Basic earnings per share are calculated using the weighted average number of common shares outstanding for the period presented. Diluted earnings per share is computed using the weighted-average number of common shares and, if dilutive, potential common shares outstanding during the period. The dilutive effect of potential common shares is not reflected in diluted earnings per share because the Company incurred net losses for the three and six months ended June 30, 2022 and 2021 and the effect of including these potential common shares in the net loss per share calculations would be anti-dilutive.

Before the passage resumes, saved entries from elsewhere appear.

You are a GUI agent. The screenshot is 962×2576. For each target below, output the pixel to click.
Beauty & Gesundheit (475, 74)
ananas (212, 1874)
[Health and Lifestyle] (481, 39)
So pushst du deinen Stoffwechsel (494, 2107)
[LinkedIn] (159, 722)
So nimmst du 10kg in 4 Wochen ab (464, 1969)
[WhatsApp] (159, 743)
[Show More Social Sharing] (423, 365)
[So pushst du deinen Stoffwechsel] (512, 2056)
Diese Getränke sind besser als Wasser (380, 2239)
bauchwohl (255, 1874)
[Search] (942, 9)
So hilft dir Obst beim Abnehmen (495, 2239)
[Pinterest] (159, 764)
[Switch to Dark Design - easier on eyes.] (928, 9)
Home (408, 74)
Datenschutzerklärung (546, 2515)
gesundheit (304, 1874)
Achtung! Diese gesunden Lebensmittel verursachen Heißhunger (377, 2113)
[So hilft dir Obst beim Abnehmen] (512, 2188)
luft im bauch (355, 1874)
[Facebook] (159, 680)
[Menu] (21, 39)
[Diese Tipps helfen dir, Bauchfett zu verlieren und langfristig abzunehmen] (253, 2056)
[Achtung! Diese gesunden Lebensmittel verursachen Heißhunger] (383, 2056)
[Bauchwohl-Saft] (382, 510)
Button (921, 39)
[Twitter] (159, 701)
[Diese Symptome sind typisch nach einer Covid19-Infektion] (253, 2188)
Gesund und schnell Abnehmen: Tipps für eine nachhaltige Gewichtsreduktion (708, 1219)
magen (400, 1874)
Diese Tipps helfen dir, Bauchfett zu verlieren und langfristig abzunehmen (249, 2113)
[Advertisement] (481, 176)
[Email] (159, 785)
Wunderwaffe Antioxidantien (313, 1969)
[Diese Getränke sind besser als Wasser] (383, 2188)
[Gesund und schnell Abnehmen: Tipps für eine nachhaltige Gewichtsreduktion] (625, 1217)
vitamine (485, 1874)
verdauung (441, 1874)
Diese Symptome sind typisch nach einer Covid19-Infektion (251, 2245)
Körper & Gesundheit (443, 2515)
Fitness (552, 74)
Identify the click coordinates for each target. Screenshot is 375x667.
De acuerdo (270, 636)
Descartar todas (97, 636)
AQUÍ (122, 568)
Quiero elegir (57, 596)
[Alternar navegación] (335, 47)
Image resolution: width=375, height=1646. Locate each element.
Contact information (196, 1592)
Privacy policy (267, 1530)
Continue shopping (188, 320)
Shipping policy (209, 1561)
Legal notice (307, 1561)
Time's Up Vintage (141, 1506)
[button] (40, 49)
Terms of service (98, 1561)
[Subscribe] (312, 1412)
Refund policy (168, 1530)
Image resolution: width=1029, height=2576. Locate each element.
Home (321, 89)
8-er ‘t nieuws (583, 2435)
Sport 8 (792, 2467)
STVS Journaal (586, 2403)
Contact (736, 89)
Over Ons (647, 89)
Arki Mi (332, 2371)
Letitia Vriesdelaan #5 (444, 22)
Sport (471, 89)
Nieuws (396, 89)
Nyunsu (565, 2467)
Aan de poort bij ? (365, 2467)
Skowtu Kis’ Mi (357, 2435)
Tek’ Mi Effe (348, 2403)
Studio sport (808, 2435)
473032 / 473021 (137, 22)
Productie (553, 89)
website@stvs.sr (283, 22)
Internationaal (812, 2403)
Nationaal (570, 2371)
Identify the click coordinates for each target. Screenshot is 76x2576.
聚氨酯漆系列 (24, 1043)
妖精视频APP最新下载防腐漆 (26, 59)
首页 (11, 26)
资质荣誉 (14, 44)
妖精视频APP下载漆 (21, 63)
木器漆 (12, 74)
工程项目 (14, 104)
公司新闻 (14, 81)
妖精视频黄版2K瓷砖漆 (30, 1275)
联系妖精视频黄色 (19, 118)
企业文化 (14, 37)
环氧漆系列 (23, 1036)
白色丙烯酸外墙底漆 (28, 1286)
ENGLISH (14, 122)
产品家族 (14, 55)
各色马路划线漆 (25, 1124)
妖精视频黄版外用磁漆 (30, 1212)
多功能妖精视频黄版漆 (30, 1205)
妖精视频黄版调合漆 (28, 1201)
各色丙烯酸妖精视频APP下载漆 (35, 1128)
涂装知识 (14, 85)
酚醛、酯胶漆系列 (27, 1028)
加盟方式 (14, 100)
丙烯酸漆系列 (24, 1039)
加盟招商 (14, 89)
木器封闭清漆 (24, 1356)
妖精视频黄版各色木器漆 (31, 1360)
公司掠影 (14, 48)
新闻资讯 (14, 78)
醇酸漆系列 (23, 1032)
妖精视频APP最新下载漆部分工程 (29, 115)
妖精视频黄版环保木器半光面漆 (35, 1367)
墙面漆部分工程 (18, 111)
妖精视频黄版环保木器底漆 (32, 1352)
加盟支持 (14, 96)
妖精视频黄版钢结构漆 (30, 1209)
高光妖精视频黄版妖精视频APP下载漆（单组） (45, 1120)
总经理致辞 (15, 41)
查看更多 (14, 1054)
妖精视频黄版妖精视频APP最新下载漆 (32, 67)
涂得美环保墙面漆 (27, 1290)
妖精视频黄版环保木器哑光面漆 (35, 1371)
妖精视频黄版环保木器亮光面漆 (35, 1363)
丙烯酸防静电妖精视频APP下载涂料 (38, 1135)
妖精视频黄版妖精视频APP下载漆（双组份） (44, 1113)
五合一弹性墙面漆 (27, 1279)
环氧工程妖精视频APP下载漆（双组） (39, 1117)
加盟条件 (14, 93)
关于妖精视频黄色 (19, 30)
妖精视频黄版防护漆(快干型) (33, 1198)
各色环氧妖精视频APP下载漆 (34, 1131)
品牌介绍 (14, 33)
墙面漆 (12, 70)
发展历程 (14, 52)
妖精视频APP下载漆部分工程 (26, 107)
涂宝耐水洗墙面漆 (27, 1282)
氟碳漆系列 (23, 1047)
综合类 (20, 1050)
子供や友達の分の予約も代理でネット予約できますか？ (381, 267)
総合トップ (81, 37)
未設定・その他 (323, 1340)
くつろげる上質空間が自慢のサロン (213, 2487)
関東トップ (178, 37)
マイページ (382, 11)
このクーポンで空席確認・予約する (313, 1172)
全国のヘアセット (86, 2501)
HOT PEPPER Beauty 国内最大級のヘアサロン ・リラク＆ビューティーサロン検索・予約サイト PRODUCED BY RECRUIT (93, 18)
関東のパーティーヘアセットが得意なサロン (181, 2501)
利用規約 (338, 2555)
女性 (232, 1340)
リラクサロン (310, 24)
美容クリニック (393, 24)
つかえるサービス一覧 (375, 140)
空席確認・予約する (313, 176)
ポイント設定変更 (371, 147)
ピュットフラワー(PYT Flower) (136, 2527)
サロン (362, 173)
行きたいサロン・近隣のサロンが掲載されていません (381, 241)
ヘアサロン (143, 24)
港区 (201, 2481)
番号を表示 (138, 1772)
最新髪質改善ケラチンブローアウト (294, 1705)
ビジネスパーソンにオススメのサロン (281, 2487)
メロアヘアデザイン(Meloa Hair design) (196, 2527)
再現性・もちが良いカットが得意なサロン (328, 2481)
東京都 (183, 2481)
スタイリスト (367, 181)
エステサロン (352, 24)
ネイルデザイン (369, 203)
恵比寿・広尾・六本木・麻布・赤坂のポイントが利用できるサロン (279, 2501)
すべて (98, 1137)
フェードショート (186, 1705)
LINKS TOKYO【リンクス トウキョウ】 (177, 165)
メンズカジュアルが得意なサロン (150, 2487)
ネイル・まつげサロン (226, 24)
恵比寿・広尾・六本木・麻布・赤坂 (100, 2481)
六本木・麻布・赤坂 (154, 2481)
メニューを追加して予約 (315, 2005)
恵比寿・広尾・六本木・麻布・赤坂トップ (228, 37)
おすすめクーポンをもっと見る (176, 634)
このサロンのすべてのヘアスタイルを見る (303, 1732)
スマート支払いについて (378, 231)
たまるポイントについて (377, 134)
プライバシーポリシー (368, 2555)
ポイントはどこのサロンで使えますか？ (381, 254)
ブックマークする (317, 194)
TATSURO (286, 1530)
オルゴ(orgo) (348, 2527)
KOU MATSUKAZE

The total potential common shares as of June 30, 2022 included 30,915,000 of restricted stock units. The total potential common shares as of June 30, 2021 includes 28,325,000 of restricted stock units.

 

Patents

 

Patents are stated on the balance sheet at cost. Costs, such as filing fees with patent granting agencies and legal fees directly relating to those filings, incurred to file patent applications were capitalized when the Company believed that there was a high likelihood that the patent would be issued and there would be future economic benefit associated with the patent. These costs were amortized from the date of the patent application on a straight-line basis over the estimated useful life of 10 years. All costs associated with any abandoned patent applications are expensed.

 

Accumulated amortization as of June 30, 2022 and December 31, 2021 was $2,025 and $0, respectively. Amortization expense for the six months ended June 30, 2022 and 2021 was $2,025 and $0, respectively.

 

Future Amortization Expense

 

Year

 

Amount

 

2022 (remaining)

 

$2,025

 

2023

 

 

4,050

 

2024

 

 

4,050

 

2025

 

 

4,050

 

2026

 

 

4,050

 

Thereafter

 

 

20,250

 

 

 

$38,475

 

 

Impairment of Long-lived Assets

 

The Company applies the provisions of ASC 360, Property, Plant and Equipment, where applicable to all long-lived assets. ASC 360 addresses accounting and reporting for impairment and disposal of long-lived assets. The Company periodically evaluates the carrying value of long-lived assets to be held and used in accordance with ASC 360. ASC 360 requires impairment losses to be recorded on long-lived assets used in operations when indicators of impairment are present and the undiscounted cash flows estimated to be generated by those assets are less than the assets’ carrying amounts. In that event, a loss is recognized based on the amount by which the carrying amount exceeds the fair market value of the long-lived assets. Loss on long-lived assets to be disposed of is determined in a similar manner, except that fair market values are reduced for the cost of disposal.

 

When long-lived assets are sold or retired, the related cost and accumulated depreciation or amortization are removed from the accounts and any gain or loss is included in the results of operations. During the six months ended June 30, 2022 and 2021, the Company determined no impairment was required.

 

New Accounting Pronouncements

 

The Company considers all new pronouncements and management has determined that there have been no recently adopted or issued accounting standards that had or will have a material impact on its financial statements.